Two-dimensional heterogenous channels incorporated by enhanced-surface hydrophilic hollow ZIF-8 nanocrystals for ultrafast water permeation

Two-dimensional (2D) interlayer confined channels of graphene oxide (GO) membrane and their potential for ultrafast water molecules transport behavior have drawn substantial interest for advanced water-related membrane separation process. However, the water transfer pathways along the edge-to-edge slits to interlayer channels of adjacent GO nanosheets are still very tortuous, leading to low-efficiency water permeation. Herein, we designed and prepared hollow zeolitic imidazolate framework-8 nanocrystals with enhanced hydrophilic surface (DP@HZIF-8), and then they were incorporated into GO membrane to introduce more nanofluidic channels.

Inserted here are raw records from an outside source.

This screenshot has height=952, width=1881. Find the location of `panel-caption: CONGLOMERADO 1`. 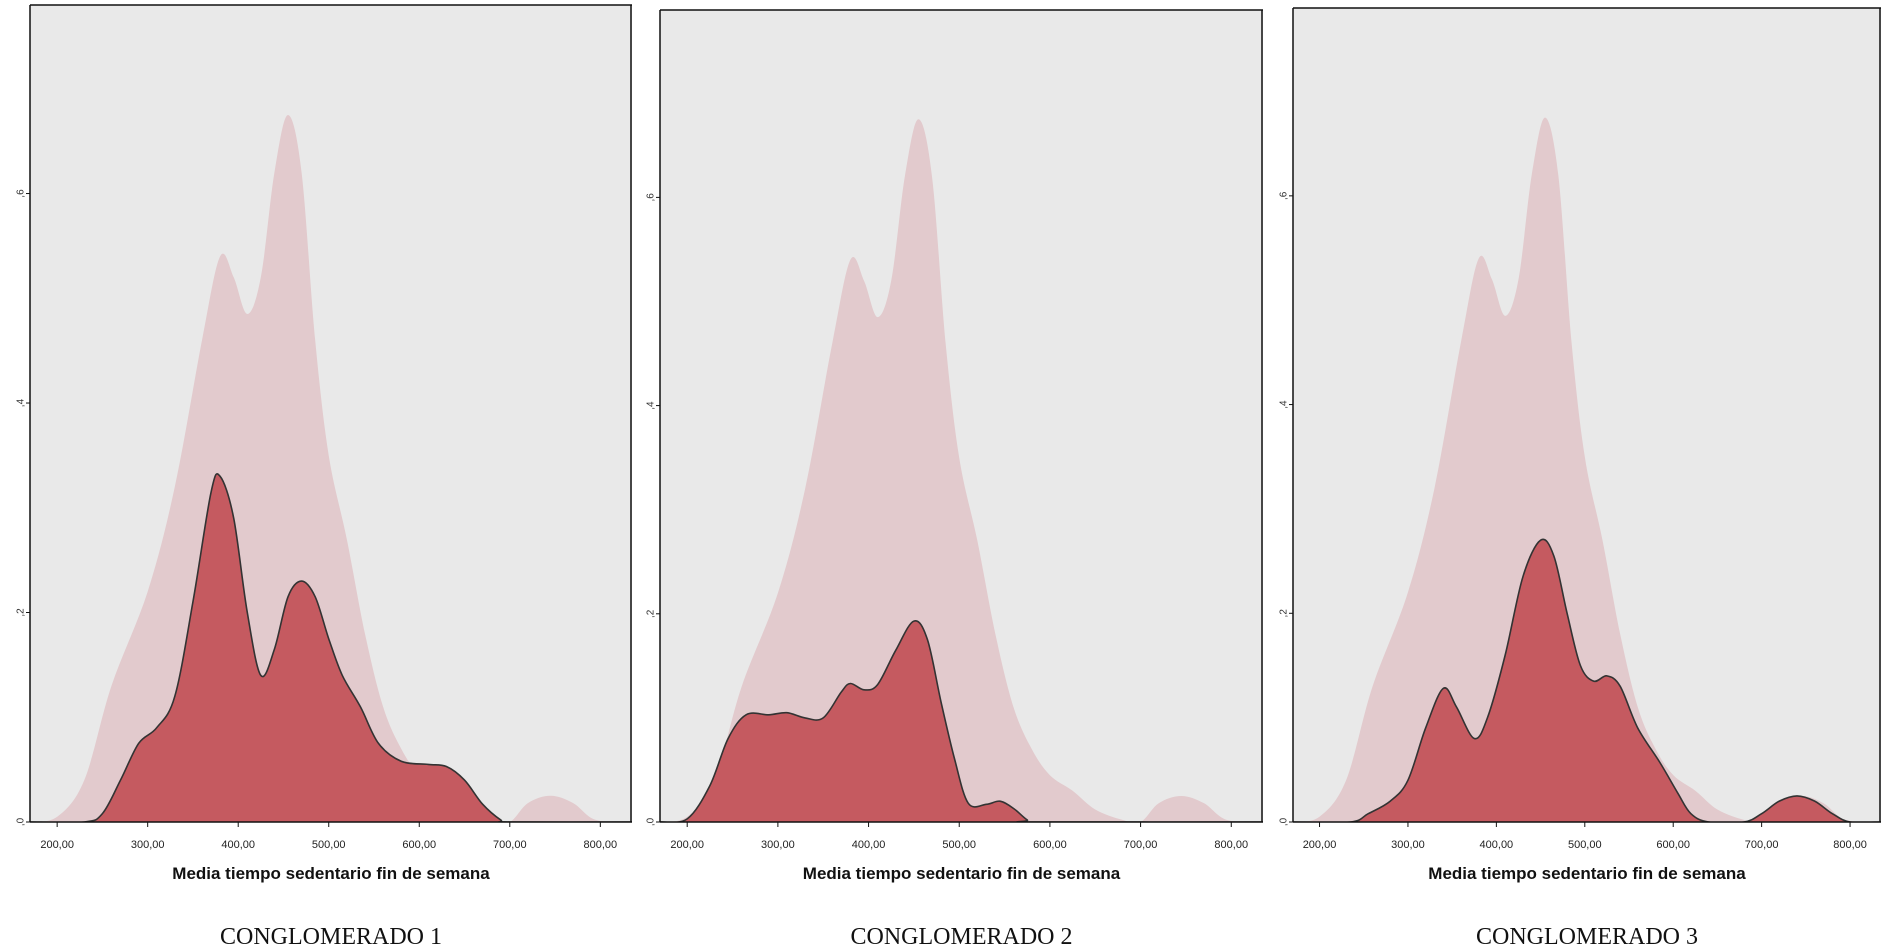

panel-caption: CONGLOMERADO 1 is located at coordinates (331, 937). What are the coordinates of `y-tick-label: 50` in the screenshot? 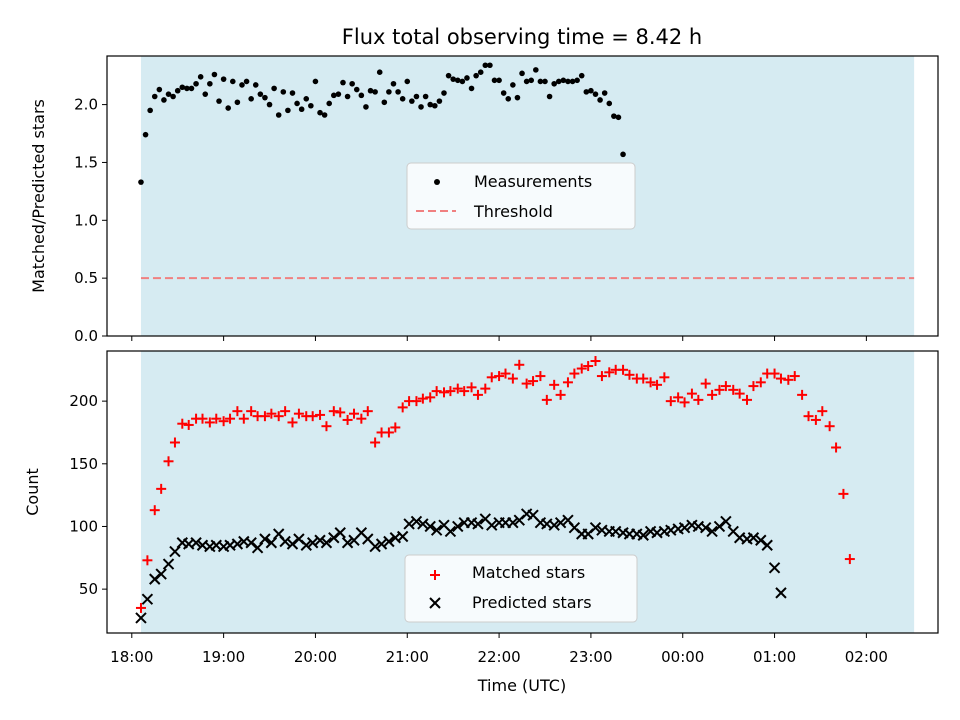 It's located at (88, 589).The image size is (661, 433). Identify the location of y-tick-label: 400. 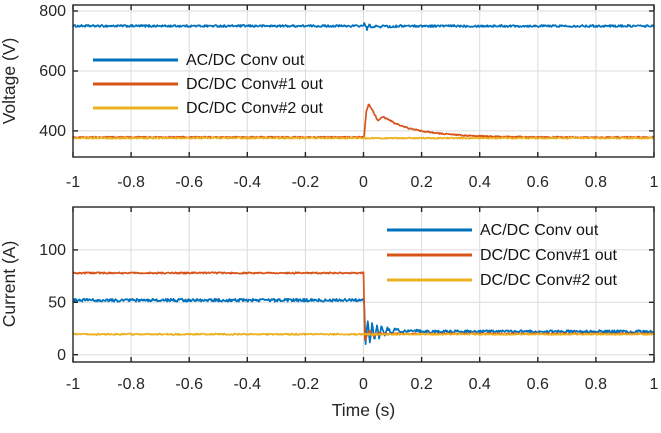
(52, 132).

More importantly, the enhanced-surface hydrophilicity could well capture water molecules and make them diffuse along the porous multi-pathways of DP@HZIF-8 and interlayer channels of GO, further reducing mass transfer resistance and improving water transfer efficiency under highly-water chemical potential driving force in membrane microregion. As-prepared DP@HZIF-8/GO membrane on polyethersulfone (PES) substrate with optimum structure showed the pure water flux as high as 32.11 kg m(-2) h(-1) at 323 K, and meanwhile exhibited superior pervaporation dehydration performance of butanol/water mixture with total flux of 5.32 kg m(-2) h(-1) and separation factor of 3567 at 343 K, respectively. This work strengthens the understanding of high-efficiency water transport along multi-dimensional heterogenous channels in advanced 2D separation membranes.